Candidate à l’élection présidentielle du 18 octobre dernier, la présidente du Parti de l’action citoyenne par le travail (PACT), Dr Makalé Traoré baisse l’arme de politique, par les mots, elle tente d’apaiser les tensions qui ont semé les actes de violence au lendemain du scrutin présidentiel. « Aujourd’hui, pour moi, la question de la violence dans notre pays est beaucoup plus importante que même des questions d’élections et des résultats en effet », a lancé dame Makalé Traoré au micro de nos confrères d’Evasion TV.

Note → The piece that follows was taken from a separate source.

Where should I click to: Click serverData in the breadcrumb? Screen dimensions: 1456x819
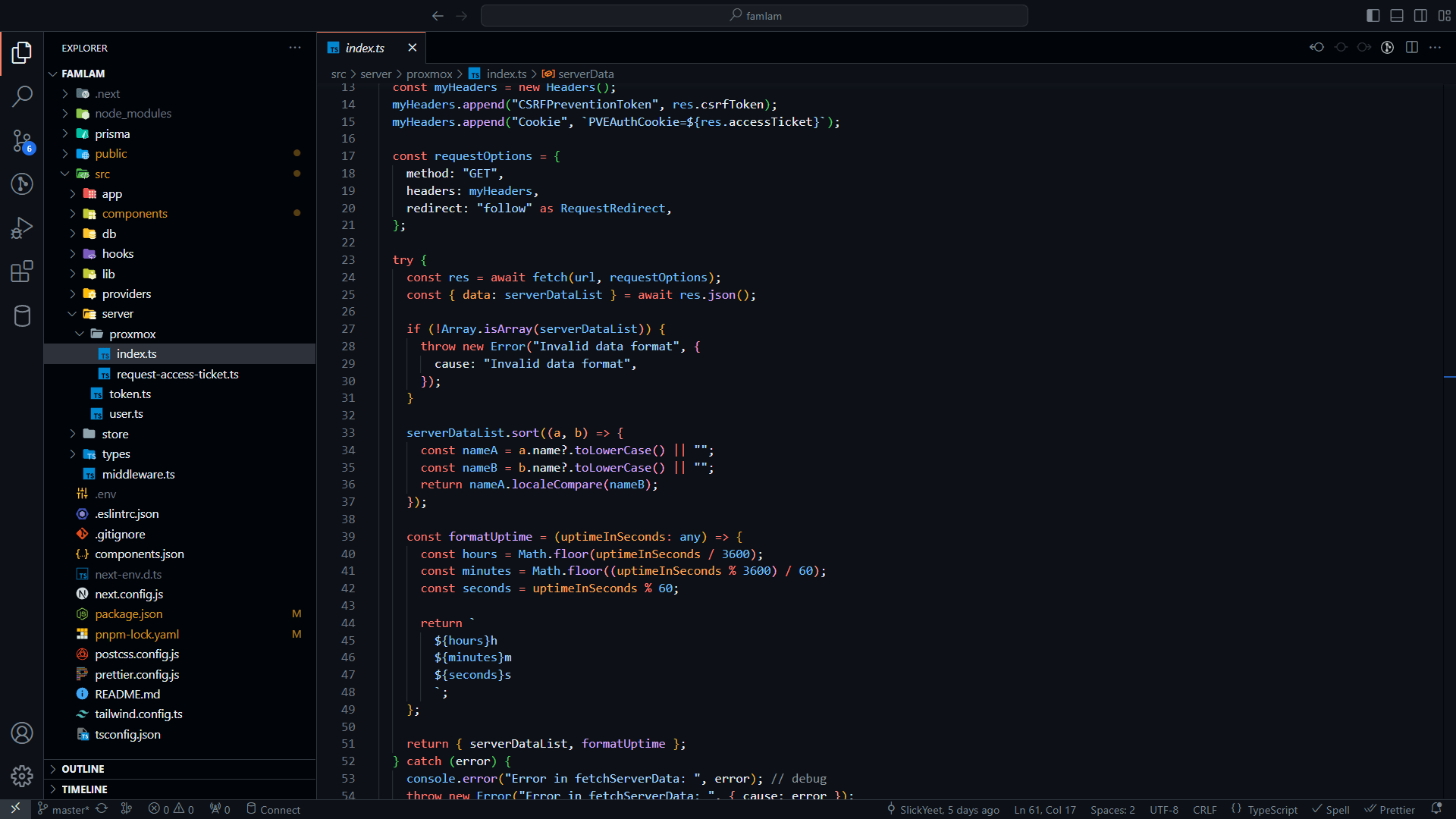point(585,74)
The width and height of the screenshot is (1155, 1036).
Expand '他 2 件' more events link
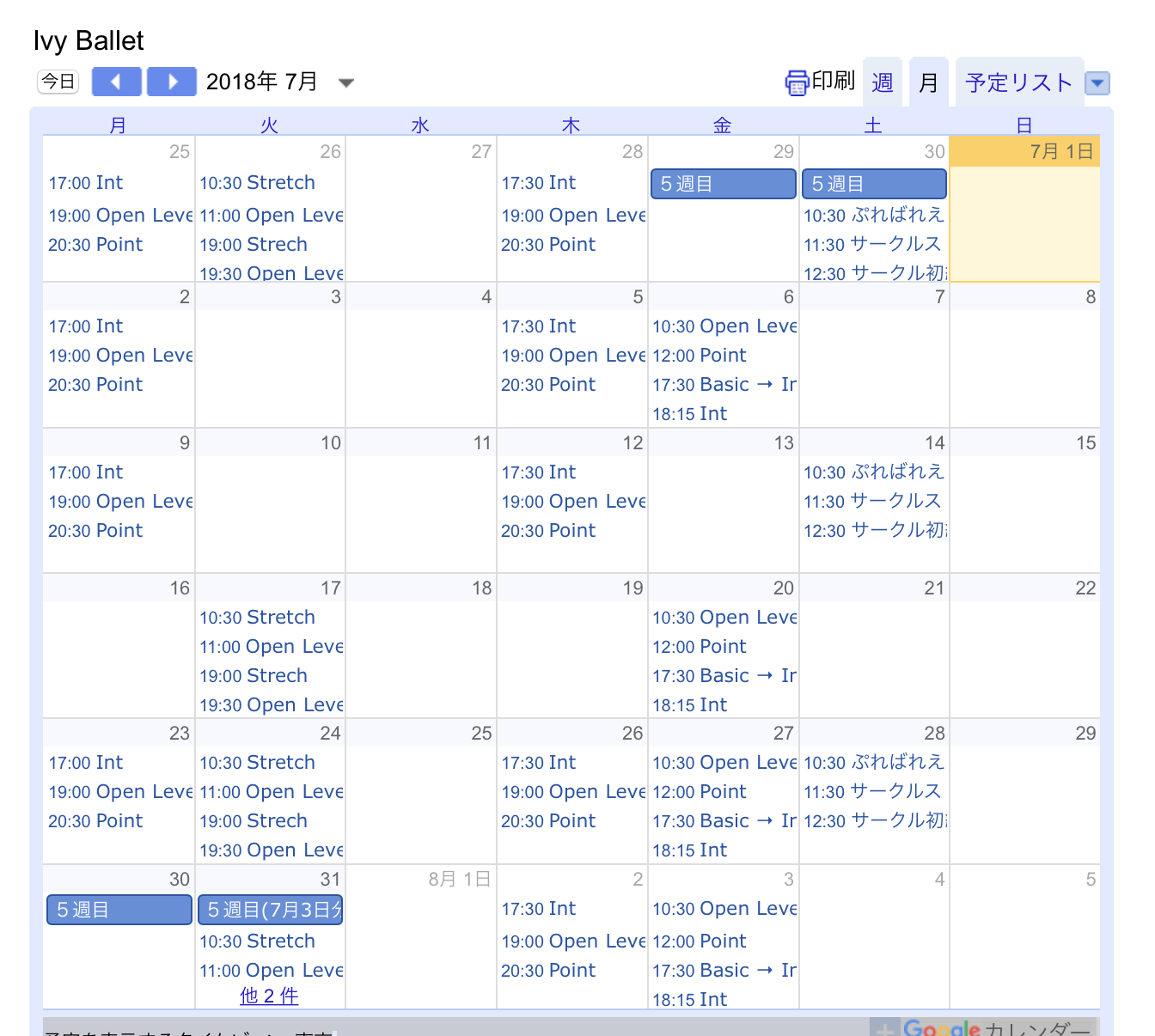click(x=269, y=996)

« Je condamne toutes les formes de violences, d’où qu’elles viennent. J’ai du mal à en parler, ça fait mal au cœur en tant que mère, en tant que femme. Ce n’est pas possible que les Guinéens en arrivent là. Il était juste question de choisir un président ou une présidente. Ça ne vaut pas la peine de détruire notre pays. Je voudrais interpeller les hommes de paix, les femmes de paix et jeunes, parce que notre pays a atteint un niveau de violence – qu’il est même difficile aujourd’hui de parler de paix. Il ne faut pas qu’on démissionne. Il faut qu’on s’arme du courage. Il faut que cela s’arrête… ».